Copy every entry as is. Leave images out.
= = =
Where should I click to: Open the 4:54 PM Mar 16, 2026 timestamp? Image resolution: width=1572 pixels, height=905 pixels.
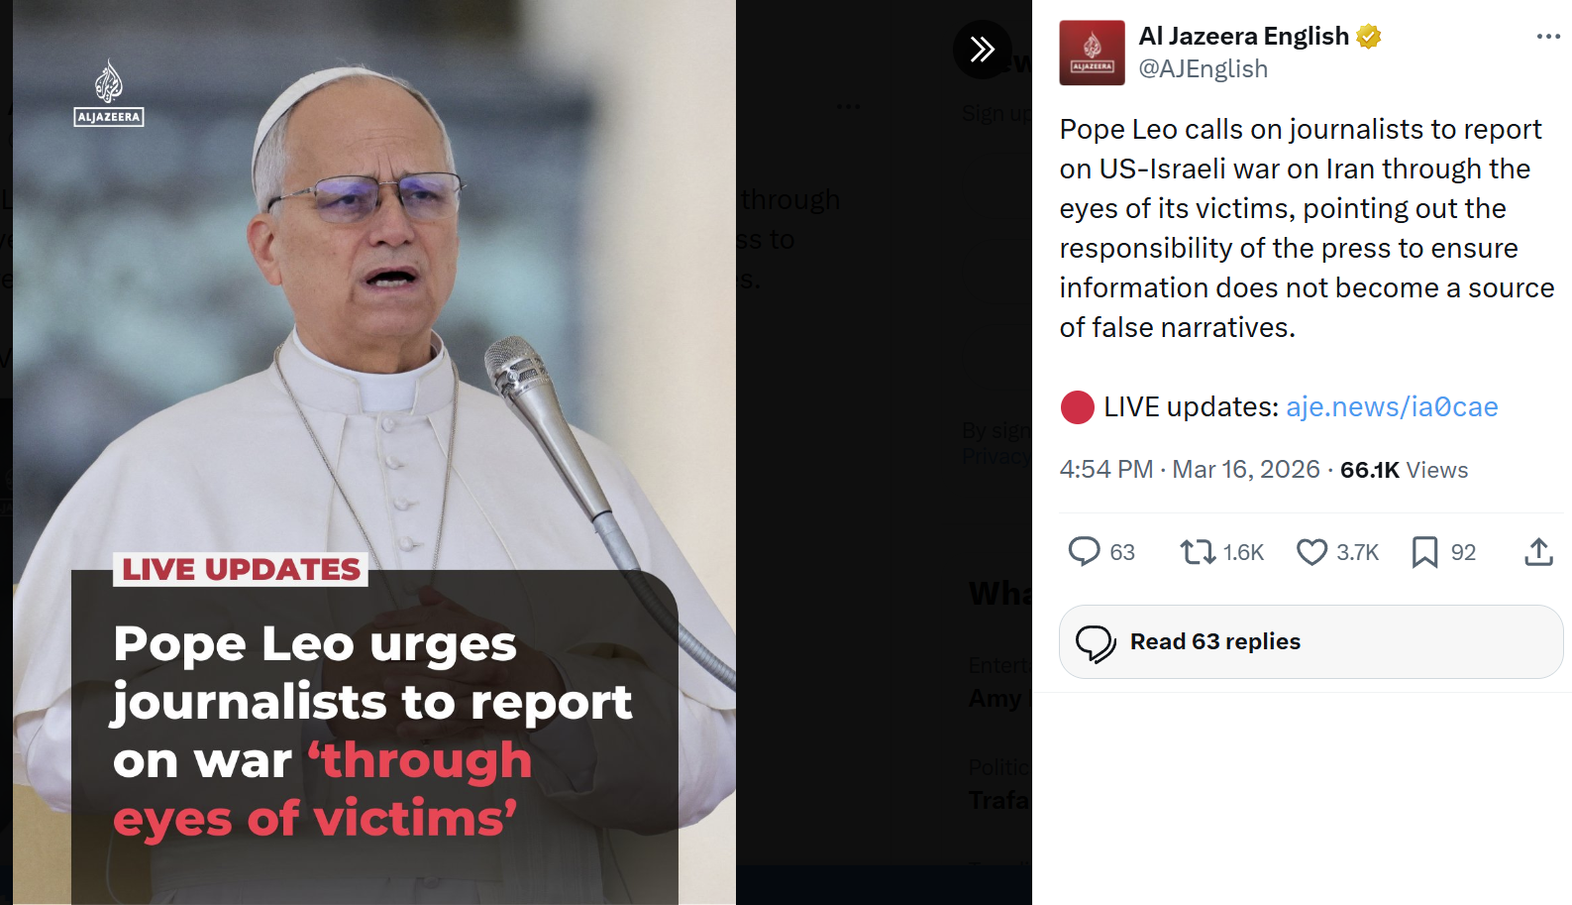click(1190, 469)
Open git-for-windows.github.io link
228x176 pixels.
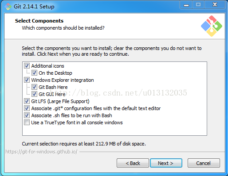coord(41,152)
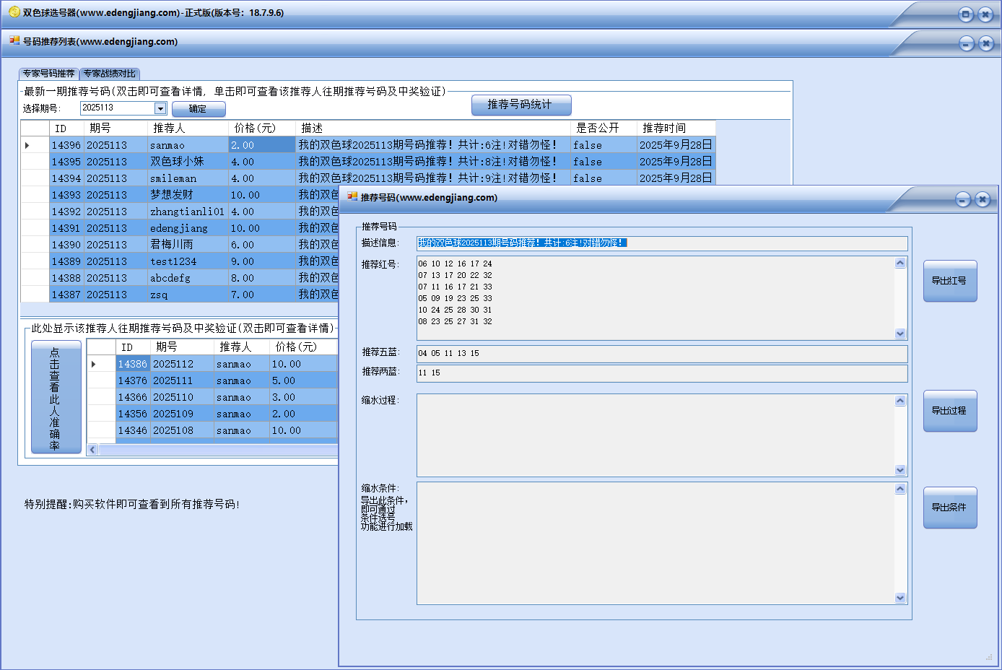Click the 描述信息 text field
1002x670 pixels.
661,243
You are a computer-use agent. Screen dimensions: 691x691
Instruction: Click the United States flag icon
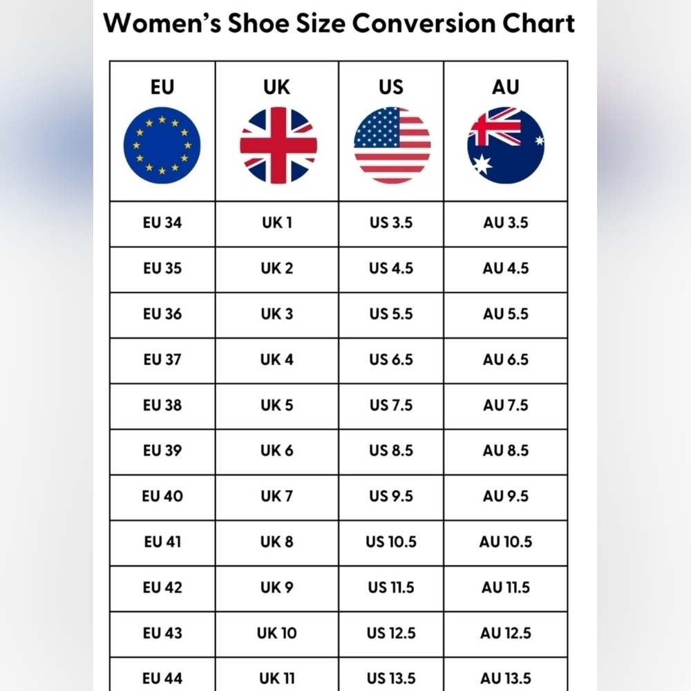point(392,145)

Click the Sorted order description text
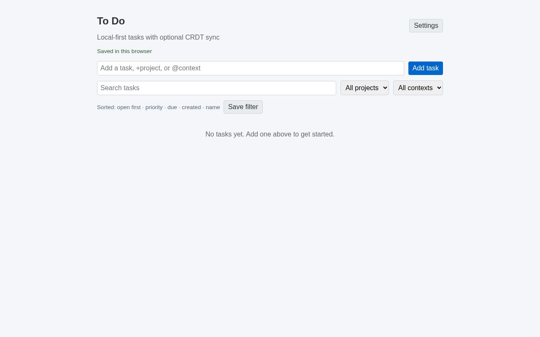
= = =
Task answer:
Where should I click to: Open the 4:54 PM Mar 16, 2026 timestamp? Image resolution: width=1572 pixels, height=905 pixels.
click(1190, 469)
Open git-for-windows.github.io link
228x176 pixels.
coord(41,152)
Click the 描述信息 text field
1002x670 pixels.
661,243
You are a computer-use agent. Screen dimensions: 691x691
Instruction: Click the United States flag icon
point(392,145)

Click the Sorted order description text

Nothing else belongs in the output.